Projets de recherche complétés

La fabrication d’une littérature : évolution de la critique littéraire en Ontario français (2009-2014)

Il s’agit, dans le cadre de ce projet, d’élaborer une histoire de la critique littéraire en Ontario français en la situant dans la question plus large de la réception des littératures minoritaires. Si les lecteurs étrangers abordent les oeuvres minoritaires en fonction de grilles de lecture déterminées d’avance par leurs idées préconçues à l’égard des «_petites littératures_», qu’en est-il des critiques qui s’intéressent à ces oeuvres? Voilà la question qui orientera cette recherche.

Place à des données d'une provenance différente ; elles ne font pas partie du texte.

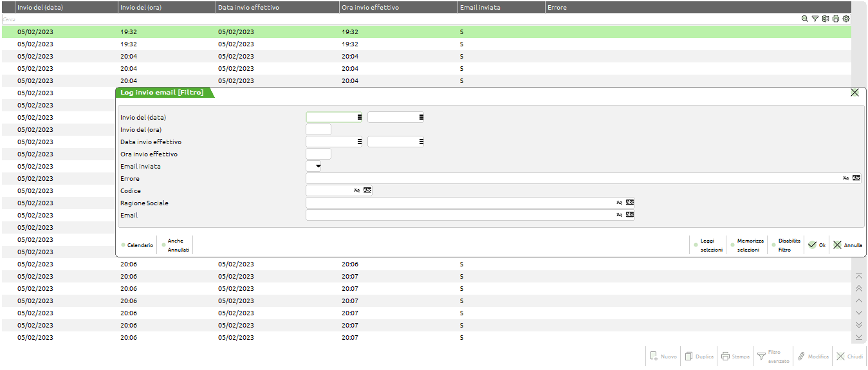868x370 pixels.
Task: Open grid settings via the gear icon
Action: click(846, 19)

La première étape de ce projet sera de cerner les différentes définitions des littératures minoritaires afin de voir dans quelles mesures elles orientent la réception de ces oeuvres, puisque, comme l’écrivait Jean-Louis Major, toute définition de la littérature fixe «_un cadre épistémologique où s’inscrira toute méthode critique_» (1985, 130). Depuis la célèbre définition de Gilles Deleuze et Félix Guattari (1975) de ce qu’ils nomment «_les littératures mineures_», jusqu’à sa remise en question par de nombreux jeunes critiques en passant par le concept de «_littérature de l’exiguïté_» proposé par François Paré (1992), plusieurs critiques ont tenté de définir la spécificité des littératures émanant de groupes culturels ou linguistiques minoritaires. Toutefois, personne n’a jusqu’à présent fait une étude approfondie des diverses définitions proposées. C’est donc ce que je me propose de faire ici. Certaines questions orienteront mon étude, dans cette première étape_: Dans quelle mesure ces littératures sont-elles perçues comme des littératures régionales, si ce n’est régionalistes, de moindre importance que les corpus nationaux? Dans quelle mesure la défense d’une «_littérature-monde_» de langue française peut-elle leur être favorable ou défavorable? L’objectif ultime de ce premier volet de la recherche est de mieux comprendre la place qu’occupent les «_petites_» littératures et en particulier la littérature franco-ontarienne dans l’économie de la «_République mondiale des lettres_» telle que définie par Pascale Casanova (1999).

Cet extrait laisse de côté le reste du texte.